Restaurant workers
The restaurant industry employs numerous workers at the minimum wage. Courtesy Pixabay

The big rise in California’s statewide minimum wage is slowing growth in the restaurant industry, especially among small, locally-owned establishments, according to a new study by UC Riverside.

The state’s minimum wage has increased 50 percent in the past six years, and is set to rise another 25 percent in the next three years, from the current $12 to $15.

The analysis by the UC Riverside School of Business found that corporate-owned restaurants with a national footprint are better able to withstand the impact of rising labor costs while small, locally-owned establishments face challenges.
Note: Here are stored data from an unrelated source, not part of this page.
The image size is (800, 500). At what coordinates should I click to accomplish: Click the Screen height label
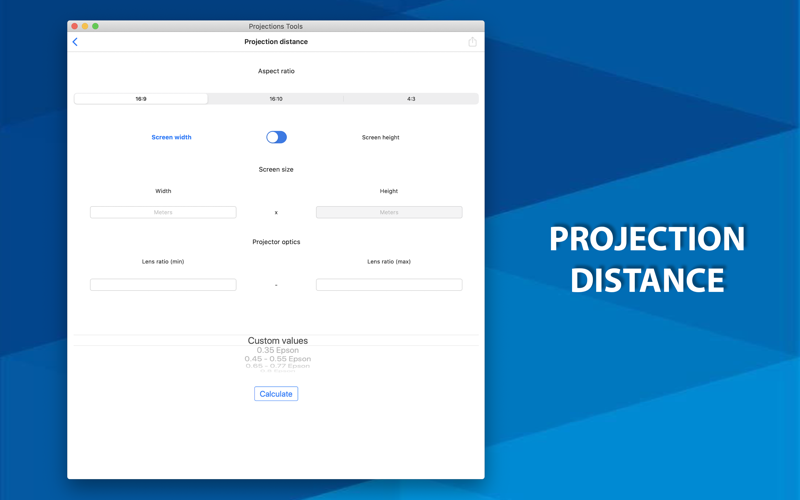[x=381, y=137]
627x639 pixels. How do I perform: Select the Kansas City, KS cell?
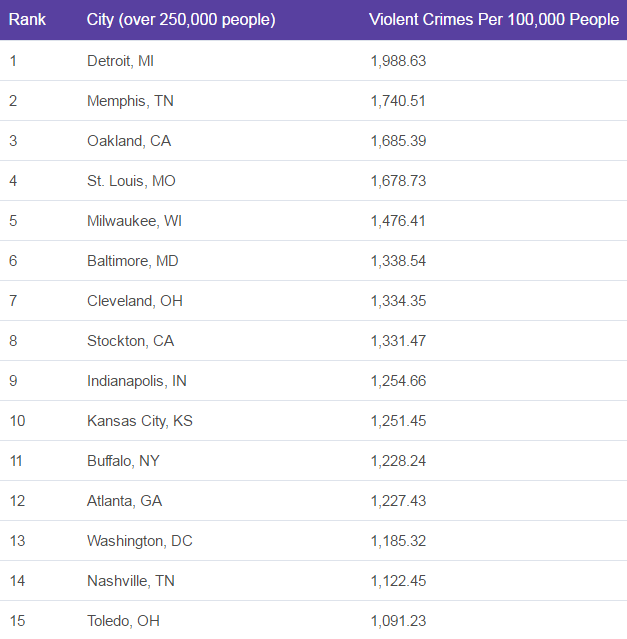(139, 421)
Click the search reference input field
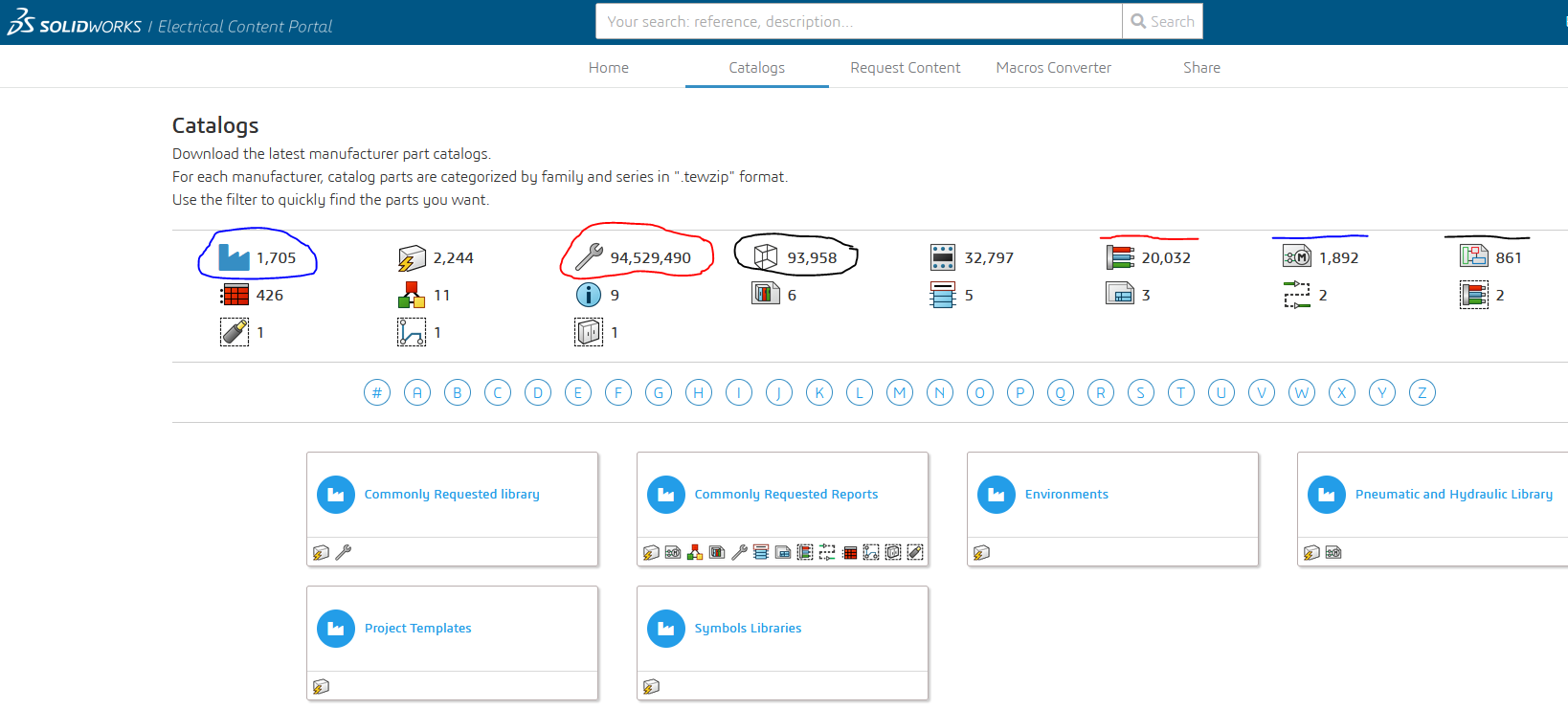This screenshot has width=1568, height=709. pos(858,21)
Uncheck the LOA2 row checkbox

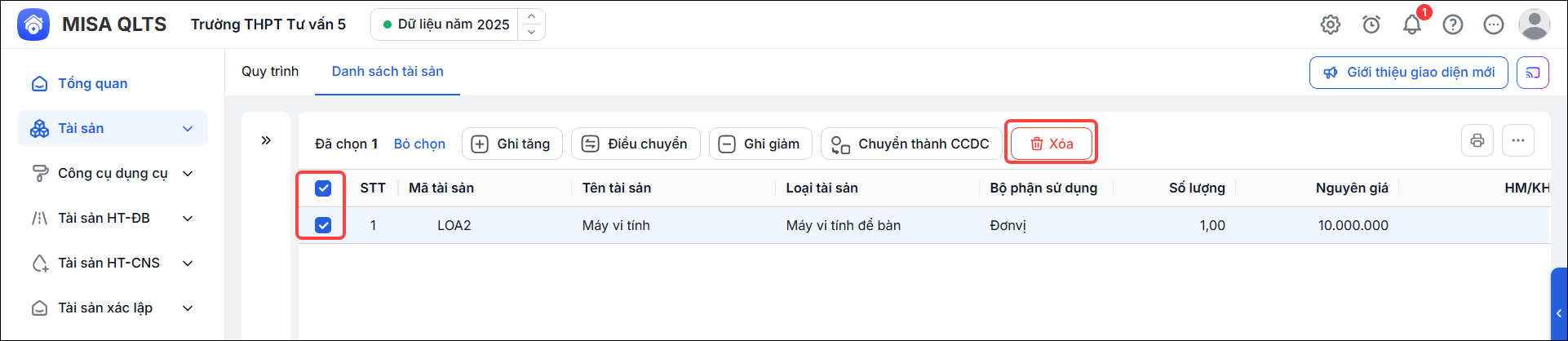pyautogui.click(x=323, y=225)
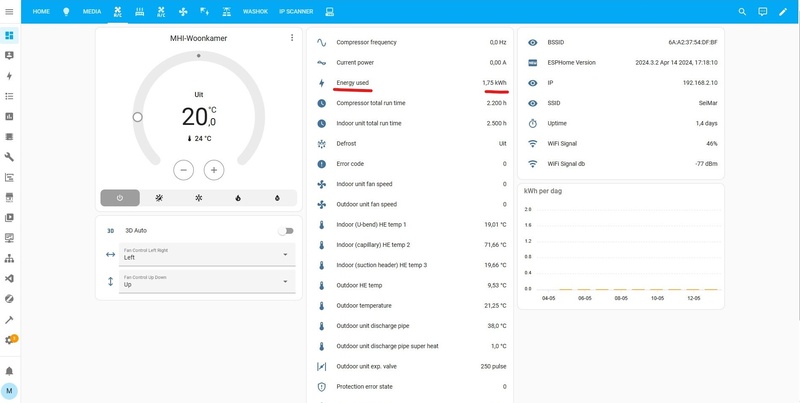This screenshot has width=800, height=403.
Task: Click the circular thermostat slider handle
Action: [137, 117]
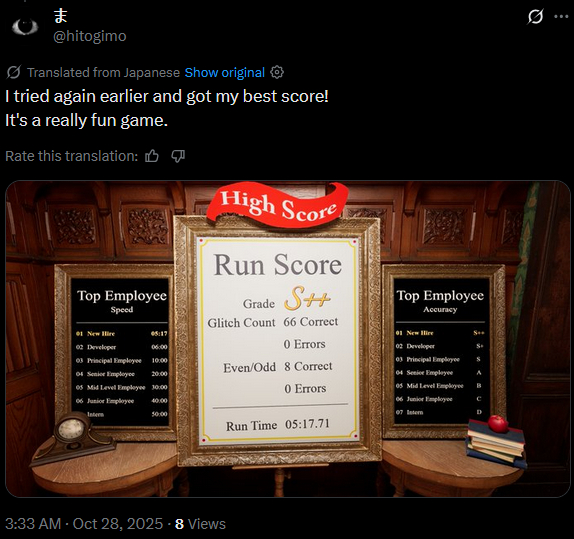Rate translation with thumbs up
Viewport: 574px width, 539px height.
(152, 156)
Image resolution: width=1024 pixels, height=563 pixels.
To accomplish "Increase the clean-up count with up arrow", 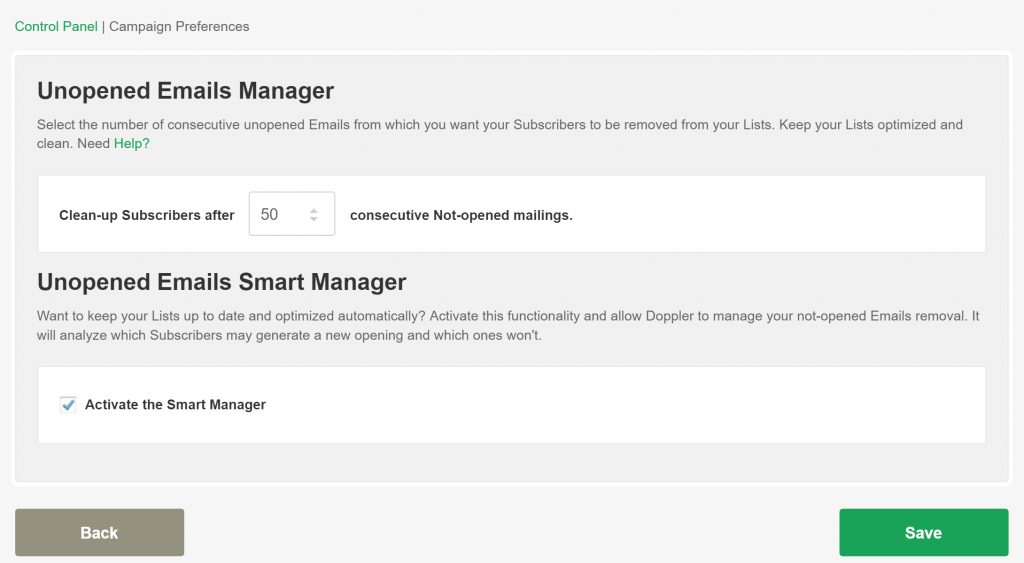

“The research does not suggest that the minimum wage should not rise or that rising wages do not have any benefits,” said Christopher Thornberg, the study’s author and director of the Center for Economic Forecasting and Development. “However, increases to the state’s minimum wage in recent years have been the fastest since California first set a minimum wage in 1916 — and that pace is creating certain negative consequences for smaller businesses and people who need the most help rising out of poverty.”

Among the report’s key findings:

  • Employment growth in the restaurant industry has slowed due to the rising minimum wage. Over time, thousands fewer jobs are being created.
  • Despite the 50 percent increase in minimum wage, real gains for restaurant workers equaled only a 4 percent increase in overall pay because restaurant owners responded by cutting hours.
  • The geographic areas most impacted have historically higher unemployment rates, including the Inland Empire and the Central Valley.
  • Full-service restaurants are experiencing the majority of the negative effects.

“The negative impacts on businesses and their workers appear to be masked somewhat by a robust economy,” Thornberg said. “Today, even when workers lose hours or jobs because of higher labor costs to the employer, they are presumably able to bounce back quickly by finding another job or more hours elsewhere.”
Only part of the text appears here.